*** Data records Section Begins ***

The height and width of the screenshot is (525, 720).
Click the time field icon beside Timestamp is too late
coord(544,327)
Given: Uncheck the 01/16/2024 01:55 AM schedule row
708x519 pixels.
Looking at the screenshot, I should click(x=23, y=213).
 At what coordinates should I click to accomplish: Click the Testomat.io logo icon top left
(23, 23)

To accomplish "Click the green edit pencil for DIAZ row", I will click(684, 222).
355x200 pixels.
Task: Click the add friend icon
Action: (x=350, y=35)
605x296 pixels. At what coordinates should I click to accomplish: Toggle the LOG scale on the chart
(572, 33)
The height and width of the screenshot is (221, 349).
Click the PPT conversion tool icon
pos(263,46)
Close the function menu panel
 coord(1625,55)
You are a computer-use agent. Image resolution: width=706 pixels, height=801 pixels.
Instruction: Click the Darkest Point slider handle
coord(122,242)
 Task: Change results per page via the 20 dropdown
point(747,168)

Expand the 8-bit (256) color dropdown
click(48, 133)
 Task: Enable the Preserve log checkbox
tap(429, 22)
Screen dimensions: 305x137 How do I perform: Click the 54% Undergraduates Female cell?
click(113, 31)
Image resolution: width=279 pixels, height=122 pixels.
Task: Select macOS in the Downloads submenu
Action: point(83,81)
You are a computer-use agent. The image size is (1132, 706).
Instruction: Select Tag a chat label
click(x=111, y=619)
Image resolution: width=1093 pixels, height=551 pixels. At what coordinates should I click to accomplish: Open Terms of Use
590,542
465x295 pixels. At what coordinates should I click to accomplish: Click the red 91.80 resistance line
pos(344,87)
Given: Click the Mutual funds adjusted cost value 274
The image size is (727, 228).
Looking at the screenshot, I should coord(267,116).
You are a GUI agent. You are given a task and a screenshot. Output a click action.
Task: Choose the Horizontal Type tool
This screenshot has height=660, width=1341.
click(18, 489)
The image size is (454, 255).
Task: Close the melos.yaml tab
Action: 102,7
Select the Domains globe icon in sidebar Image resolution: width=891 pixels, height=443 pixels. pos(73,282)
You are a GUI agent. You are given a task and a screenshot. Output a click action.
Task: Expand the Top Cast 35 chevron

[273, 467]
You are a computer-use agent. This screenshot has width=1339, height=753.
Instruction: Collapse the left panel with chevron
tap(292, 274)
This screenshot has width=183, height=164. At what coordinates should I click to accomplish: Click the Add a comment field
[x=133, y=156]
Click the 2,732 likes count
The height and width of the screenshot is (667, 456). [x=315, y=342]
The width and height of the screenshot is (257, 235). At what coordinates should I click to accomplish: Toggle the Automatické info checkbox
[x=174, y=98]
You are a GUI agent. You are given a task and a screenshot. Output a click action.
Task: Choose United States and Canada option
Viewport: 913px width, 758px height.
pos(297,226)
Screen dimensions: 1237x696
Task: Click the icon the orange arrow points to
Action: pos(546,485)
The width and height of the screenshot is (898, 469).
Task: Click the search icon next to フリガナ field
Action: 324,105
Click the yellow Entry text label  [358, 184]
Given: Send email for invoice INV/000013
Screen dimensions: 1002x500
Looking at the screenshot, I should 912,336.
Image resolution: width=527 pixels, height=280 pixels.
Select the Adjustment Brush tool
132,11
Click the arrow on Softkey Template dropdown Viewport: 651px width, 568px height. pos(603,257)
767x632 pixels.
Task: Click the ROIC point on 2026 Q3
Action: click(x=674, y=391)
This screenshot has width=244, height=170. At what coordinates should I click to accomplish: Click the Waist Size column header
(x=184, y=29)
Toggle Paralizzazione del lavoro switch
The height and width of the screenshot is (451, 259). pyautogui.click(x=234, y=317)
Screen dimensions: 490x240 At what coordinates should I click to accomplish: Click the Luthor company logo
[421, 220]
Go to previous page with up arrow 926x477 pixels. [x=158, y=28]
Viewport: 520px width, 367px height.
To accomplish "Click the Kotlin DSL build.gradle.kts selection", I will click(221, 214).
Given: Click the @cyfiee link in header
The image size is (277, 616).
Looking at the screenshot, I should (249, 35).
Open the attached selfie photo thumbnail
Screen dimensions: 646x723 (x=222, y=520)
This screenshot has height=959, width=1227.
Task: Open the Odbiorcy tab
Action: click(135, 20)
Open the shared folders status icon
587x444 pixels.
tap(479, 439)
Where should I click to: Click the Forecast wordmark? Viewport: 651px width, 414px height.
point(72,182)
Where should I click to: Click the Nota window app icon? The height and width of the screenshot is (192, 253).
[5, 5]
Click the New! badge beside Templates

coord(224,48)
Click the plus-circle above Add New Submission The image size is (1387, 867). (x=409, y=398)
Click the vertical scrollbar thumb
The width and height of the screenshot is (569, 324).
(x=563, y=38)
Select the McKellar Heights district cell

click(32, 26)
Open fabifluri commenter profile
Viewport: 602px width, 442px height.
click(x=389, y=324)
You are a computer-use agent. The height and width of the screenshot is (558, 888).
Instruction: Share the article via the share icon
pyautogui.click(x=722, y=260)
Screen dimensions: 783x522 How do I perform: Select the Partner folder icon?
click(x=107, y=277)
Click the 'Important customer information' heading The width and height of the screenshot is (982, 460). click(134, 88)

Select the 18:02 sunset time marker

*** Data records Section Ends ***

What to work on
Give the data again, exactly.

Final answer
The height and width of the screenshot is (525, 720).
Click the time field icon beside Timestamp is too late
coord(544,327)
Given: Uncheck the 01/16/2024 01:55 AM schedule row
708x519 pixels.
Looking at the screenshot, I should click(x=23, y=213).
 At what coordinates should I click to accomplish: Click the Testomat.io logo icon top left
(23, 23)

To accomplish "Click the green edit pencil for DIAZ row", I will click(684, 222).
355x200 pixels.
Task: Click the add friend icon
Action: (x=350, y=35)
605x296 pixels. At what coordinates should I click to accomplish: Toggle the LOG scale on the chart
(572, 33)
The height and width of the screenshot is (221, 349).
Click the PPT conversion tool icon
pos(263,46)
Close the function menu panel
 coord(1625,55)
You are a computer-use agent. Image resolution: width=706 pixels, height=801 pixels.
Instruction: Click the Darkest Point slider handle
coord(122,242)
 Task: Change results per page via the 20 dropdown
point(747,168)

Expand the 8-bit (256) color dropdown
click(48, 133)
 Task: Enable the Preserve log checkbox
tap(429, 22)
Screen dimensions: 305x137 How do I perform: Click the 54% Undergraduates Female cell?
click(113, 31)
Image resolution: width=279 pixels, height=122 pixels.
Task: Select macOS in the Downloads submenu
Action: point(83,81)
You are a computer-use agent. The image size is (1132, 706).
Instruction: Select Tag a chat label
click(x=111, y=619)
Image resolution: width=1093 pixels, height=551 pixels. At what coordinates should I click to accomplish: Open Terms of Use
590,542
465x295 pixels. At what coordinates should I click to accomplish: Click the red 91.80 resistance line
pos(344,87)
Given: Click the Mutual funds adjusted cost value 274
The image size is (727, 228).
Looking at the screenshot, I should coord(267,116).
You are a GUI agent. You are given a task and a screenshot. Output a click action.
Task: Choose the Horizontal Type tool
This screenshot has height=660, width=1341.
click(18, 489)
The image size is (454, 255).
Task: Close the melos.yaml tab
Action: 102,7
Select the Domains globe icon in sidebar Image resolution: width=891 pixels, height=443 pixels. pos(73,282)
You are a GUI agent. You are given a task and a screenshot. Output a click action.
Task: Expand the Top Cast 35 chevron

[273, 467]
You are a computer-use agent. This screenshot has width=1339, height=753.
Instruction: Collapse the left panel with chevron
tap(292, 274)
This screenshot has width=183, height=164. At what coordinates should I click to accomplish: Click the Add a comment field
[x=133, y=156]
Click the 2,732 likes count
The height and width of the screenshot is (667, 456). [x=315, y=342]
The width and height of the screenshot is (257, 235). At what coordinates should I click to accomplish: Toggle the Automatické info checkbox
[x=174, y=98]
You are a GUI agent. You are given a task and a screenshot. Output a click action.
Task: Choose United States and Canada option
Viewport: 913px width, 758px height.
pos(297,226)
Screen dimensions: 1237x696
Task: Click the icon the orange arrow points to
Action: pos(546,485)
The width and height of the screenshot is (898, 469).
Task: Click the search icon next to フリガナ field
Action: 324,105
Click the yellow Entry text label  [358, 184]
Given: Send email for invoice INV/000013
Screen dimensions: 1002x500
Looking at the screenshot, I should 912,336.
Image resolution: width=527 pixels, height=280 pixels.
Select the Adjustment Brush tool
132,11
Click the arrow on Softkey Template dropdown Viewport: 651px width, 568px height. pos(603,257)
767x632 pixels.
Task: Click the ROIC point on 2026 Q3
Action: click(x=674, y=391)
This screenshot has width=244, height=170. At what coordinates should I click to accomplish: Click the Waist Size column header
(x=184, y=29)
Toggle Paralizzazione del lavoro switch
The height and width of the screenshot is (451, 259). pyautogui.click(x=234, y=317)
Screen dimensions: 490x240 At what coordinates should I click to accomplish: Click the Luthor company logo
[421, 220]
Go to previous page with up arrow 926x477 pixels. [x=158, y=28]
Viewport: 520px width, 367px height.
To accomplish "Click the Kotlin DSL build.gradle.kts selection", I will click(221, 214).
Given: Click the @cyfiee link in header
The image size is (277, 616).
Looking at the screenshot, I should (249, 35).
Open the attached selfie photo thumbnail
Screen dimensions: 646x723 (x=222, y=520)
This screenshot has height=959, width=1227.
Task: Open the Odbiorcy tab
Action: click(135, 20)
Open the shared folders status icon
587x444 pixels.
tap(479, 439)
Where should I click to: Click the Forecast wordmark? Viewport: 651px width, 414px height.
point(72,182)
Where should I click to: Click the Nota window app icon? The height and width of the screenshot is (192, 253).
[5, 5]
Click the New! badge beside Templates

coord(224,48)
Click the plus-circle above Add New Submission The image size is (1387, 867). (x=409, y=398)
Click the vertical scrollbar thumb
The width and height of the screenshot is (569, 324).
(x=563, y=38)
Select the McKellar Heights district cell

click(32, 26)
Open fabifluri commenter profile
Viewport: 602px width, 442px height.
click(x=389, y=324)
You are a computer-use agent. The height and width of the screenshot is (558, 888).
Instruction: Share the article via the share icon
pyautogui.click(x=722, y=260)
Screen dimensions: 783x522 How do I perform: Select the Partner folder icon?
click(x=107, y=277)
Click the 'Important customer information' heading The width and height of the screenshot is (982, 460). click(134, 88)

Select the 18:02 sunset time marker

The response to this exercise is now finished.